I have a form with a "select" box. When the box is selected, I want the appropriate records from the database to be shown on the same page.

我有一个带有“选择”框的表单。选中该框后，我希望数据库中的相应记录显示在同一页面上。

There are two files involved: an HTML page that contains the form:

涉及两个文件：一个包含表单的 HTML 页面：

<form id="theForm">
<select id="theDropdown">
<option value="biology">Biology</option>
<option value="chemistry">Chemistry</option>
<option value="english">English</option>
</select>
</form>
<div id="resultsGoHere"></div>

and also contains the jQuery code:

并且还包含 jQuery 代码：

<script type="text/javascript" src="http://ajax.googleapis.com/ajax/libs/jquery/1.7.2/jquery.min.js"></script>
<script type="text/javascript">
$(document).ready(function() {

    $('#theDropdown').on('change', function() {
       var qString = '{sub: ' + $('#theDropdown option:selected').text() + '}';
       $.post('sub_db_handler.php', qString, processResponse);
       // $('#resultsGoHere').html(qString);
    });

    function processResponse(data) {
        $('#resultsGoHere').html(data);
    }

});
</script>

The jQuery code seems to successfully grab the selected value of the select menu and formats a JSON query string, which is printed out if the commented line above is uncommented.

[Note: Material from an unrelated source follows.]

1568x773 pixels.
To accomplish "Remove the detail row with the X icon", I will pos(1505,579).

jQuery 代码似乎成功地获取了选择菜单的选定值并格式化了一个 JSON 查询字符串，如果上面的注释行未注释，则会打印出来。

Here is the PHP script that is referred to in the postcommand above.

这是post上面命令中引用的 PHP 脚本。

<?php

$con = mysql_connect("localhost","rongilmo_ron","******");
if(!$con) { die('Could not connect: ' . mysql_error()); }
mysql_select_db("rongilmo_databases", $con);
$sub = $_POST['theDropdown'];

$q = "SELECT dbs.db_name, dbs.db_url FROM dbs, subjects, subjects_databases
WHERE subjects.subject_id=subjects_databases.subject_id
AND subjects_databases.database_id=dbs.db_id
AND subjects.subject_name='$sub'";

$r = mysql_query($q);
$array = mysql_fetch_row($r);
echo json_encode($array);

?>

I get no results at all. I've tested the query in non-ajax mode, so that isn't the problem.

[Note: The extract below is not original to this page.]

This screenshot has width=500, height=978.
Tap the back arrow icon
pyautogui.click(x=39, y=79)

我根本没有得到任何结果。我已经在非 ajax 模式下测试了查询，所以这不是问题。

Still new to ajax. I've been working on this for two days and can't seem to make it work, despite reading lots of tutorials and doing a lot of googling.

ajax还是新手。我已经为此工作了两天，尽管阅读了大量教程并进行了大量谷歌搜索，但似乎无法使其发挥作用。

Any help you can offer will be greatly appreciated.

您可以提供的任何帮助将不胜感激。